A magnitude 6.8 earthquake struck eastern Turkey on Friday, about 550 km. (340 miles) east of Ankara. At least 22 people were killed and at least 1,100 others were injured as rescuers continued to search for survivors trapped under the rubble of collapsed buildings.
On Friday night, Interior Minister Suleyman Soylu described it as a "Level 3" incident according to the country's emergency response plan, meaning it called for a national response but did not require international help.
Turkey has a history of powerful earthquakes. More than 17,000 people were killed in August 1999 when a 7.6 magnitude quake struck the western city of Izmit, 90 km. (55 miles) southeast of Istanbul. About half a million people were made homeless.
During a visit for the World Holocaust Forum last week, President of Albania Ilir Meta thanked IDF soldiers for their help after a 6.4 magnitude earthquake struck Albania in November, killing 51 and injuring over 3,000. Some 11,000 buildings were damaged, leaving as many as 13,000 people homeless, according to JNS.
Meta awarded the "Golden Eagle Decoration" to the IDF's National Rescue Unit.
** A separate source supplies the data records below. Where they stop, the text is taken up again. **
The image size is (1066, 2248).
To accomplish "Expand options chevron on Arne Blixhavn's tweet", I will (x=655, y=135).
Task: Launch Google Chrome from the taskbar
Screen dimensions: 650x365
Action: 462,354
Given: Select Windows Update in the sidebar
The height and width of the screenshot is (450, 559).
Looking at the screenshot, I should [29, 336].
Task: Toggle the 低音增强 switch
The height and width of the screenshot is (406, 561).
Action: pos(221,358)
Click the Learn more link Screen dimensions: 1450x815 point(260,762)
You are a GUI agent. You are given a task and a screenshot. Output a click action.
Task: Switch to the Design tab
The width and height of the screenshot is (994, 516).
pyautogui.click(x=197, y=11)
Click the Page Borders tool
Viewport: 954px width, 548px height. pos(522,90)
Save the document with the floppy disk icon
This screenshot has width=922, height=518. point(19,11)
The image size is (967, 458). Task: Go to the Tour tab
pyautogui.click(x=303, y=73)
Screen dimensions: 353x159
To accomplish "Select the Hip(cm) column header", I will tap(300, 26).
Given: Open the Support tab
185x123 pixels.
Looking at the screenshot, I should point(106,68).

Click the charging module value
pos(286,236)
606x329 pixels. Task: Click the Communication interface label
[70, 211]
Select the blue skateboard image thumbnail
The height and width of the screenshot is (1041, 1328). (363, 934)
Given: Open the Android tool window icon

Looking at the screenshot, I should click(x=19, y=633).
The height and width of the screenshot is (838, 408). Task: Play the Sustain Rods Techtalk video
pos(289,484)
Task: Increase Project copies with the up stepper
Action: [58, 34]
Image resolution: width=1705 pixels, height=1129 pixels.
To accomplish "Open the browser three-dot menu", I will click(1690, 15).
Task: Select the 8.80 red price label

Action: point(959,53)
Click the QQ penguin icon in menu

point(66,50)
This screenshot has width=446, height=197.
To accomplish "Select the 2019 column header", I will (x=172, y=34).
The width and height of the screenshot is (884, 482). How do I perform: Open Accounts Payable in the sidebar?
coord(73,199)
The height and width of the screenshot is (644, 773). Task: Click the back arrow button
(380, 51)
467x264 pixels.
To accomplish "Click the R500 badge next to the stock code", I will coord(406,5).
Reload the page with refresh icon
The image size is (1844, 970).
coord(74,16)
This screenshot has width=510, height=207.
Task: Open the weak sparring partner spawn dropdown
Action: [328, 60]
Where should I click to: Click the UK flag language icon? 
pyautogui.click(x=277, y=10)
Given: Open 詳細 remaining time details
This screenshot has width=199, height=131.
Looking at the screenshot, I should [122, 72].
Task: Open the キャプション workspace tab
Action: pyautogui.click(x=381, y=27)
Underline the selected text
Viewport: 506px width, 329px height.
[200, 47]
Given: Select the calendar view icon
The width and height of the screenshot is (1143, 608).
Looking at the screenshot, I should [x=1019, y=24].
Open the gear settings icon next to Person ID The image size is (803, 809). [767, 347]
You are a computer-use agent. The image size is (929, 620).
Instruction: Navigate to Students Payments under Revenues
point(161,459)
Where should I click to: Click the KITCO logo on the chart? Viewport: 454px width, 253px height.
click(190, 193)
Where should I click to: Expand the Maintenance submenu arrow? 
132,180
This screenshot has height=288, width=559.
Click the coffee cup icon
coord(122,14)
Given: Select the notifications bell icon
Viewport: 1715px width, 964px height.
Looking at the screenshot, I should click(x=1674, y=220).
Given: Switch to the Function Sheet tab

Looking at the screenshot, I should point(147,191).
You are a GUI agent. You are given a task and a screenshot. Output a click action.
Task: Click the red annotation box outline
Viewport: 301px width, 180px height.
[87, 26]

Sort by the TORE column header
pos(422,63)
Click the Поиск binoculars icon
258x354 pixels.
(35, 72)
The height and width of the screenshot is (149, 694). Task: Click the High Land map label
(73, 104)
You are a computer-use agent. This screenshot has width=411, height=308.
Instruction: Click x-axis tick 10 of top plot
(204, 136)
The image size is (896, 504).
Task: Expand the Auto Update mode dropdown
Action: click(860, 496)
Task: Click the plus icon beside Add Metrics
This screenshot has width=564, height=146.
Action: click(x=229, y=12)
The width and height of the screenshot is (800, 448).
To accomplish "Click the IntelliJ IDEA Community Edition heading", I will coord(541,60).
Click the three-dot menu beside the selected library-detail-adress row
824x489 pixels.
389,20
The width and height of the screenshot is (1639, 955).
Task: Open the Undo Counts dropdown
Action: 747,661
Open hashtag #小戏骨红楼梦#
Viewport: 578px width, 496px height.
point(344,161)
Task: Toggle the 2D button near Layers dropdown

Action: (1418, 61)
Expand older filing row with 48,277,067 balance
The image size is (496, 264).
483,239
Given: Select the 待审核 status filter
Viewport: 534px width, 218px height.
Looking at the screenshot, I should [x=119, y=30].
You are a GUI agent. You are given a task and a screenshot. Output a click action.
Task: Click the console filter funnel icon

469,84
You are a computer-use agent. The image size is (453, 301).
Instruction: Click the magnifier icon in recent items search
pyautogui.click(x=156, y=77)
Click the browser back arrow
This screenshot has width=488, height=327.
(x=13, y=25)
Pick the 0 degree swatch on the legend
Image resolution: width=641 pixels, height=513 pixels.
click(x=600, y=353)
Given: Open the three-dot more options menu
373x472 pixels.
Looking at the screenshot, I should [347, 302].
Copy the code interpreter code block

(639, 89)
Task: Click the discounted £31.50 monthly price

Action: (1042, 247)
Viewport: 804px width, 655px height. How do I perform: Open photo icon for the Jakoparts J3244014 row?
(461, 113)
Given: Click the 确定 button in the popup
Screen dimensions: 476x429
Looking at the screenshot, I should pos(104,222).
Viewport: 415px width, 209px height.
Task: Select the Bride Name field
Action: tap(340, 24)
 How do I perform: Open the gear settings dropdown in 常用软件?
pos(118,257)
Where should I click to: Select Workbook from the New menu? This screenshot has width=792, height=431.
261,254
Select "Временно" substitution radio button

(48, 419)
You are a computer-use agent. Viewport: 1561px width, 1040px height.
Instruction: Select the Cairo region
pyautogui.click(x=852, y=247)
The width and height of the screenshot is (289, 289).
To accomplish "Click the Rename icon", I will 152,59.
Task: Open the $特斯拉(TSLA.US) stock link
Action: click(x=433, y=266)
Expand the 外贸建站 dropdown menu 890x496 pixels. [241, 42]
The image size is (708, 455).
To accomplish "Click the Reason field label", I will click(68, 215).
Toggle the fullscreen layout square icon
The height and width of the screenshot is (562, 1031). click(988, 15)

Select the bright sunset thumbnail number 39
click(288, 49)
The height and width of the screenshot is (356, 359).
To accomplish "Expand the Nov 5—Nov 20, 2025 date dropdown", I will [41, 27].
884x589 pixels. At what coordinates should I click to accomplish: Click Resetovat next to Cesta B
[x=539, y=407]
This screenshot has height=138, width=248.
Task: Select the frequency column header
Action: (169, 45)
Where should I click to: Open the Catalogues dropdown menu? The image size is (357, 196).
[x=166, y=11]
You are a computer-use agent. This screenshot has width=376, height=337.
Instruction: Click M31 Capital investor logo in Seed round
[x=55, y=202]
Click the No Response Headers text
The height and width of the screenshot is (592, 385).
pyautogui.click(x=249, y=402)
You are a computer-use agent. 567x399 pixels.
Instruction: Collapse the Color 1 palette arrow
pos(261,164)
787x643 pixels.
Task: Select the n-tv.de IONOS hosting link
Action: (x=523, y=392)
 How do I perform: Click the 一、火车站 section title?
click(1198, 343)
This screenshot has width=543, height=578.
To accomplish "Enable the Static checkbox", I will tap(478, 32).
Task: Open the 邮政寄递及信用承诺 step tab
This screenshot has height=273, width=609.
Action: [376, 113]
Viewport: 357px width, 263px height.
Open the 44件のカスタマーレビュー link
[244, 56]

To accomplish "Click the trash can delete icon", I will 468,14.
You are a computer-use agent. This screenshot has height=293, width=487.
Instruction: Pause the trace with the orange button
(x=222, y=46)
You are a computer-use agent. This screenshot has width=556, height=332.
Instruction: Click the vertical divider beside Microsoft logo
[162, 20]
Israeli military engineers were among foreign volunteers who worked to determine whether some buildings were safe after the earthquake.
"I want to express to you Albania’s deep gratitude for the human solidarity and the inspirational compassion shown during the inspection, evaluation of earthquake-damaged buildings and dwellings, and in particular for calming down residents and for advising Albanian citizens affected by natural disaster, further consolidating the friendly and historical relations between our two nations and our countries," said Meta to the soldiers on Thursday, according to the Albanian Daily News.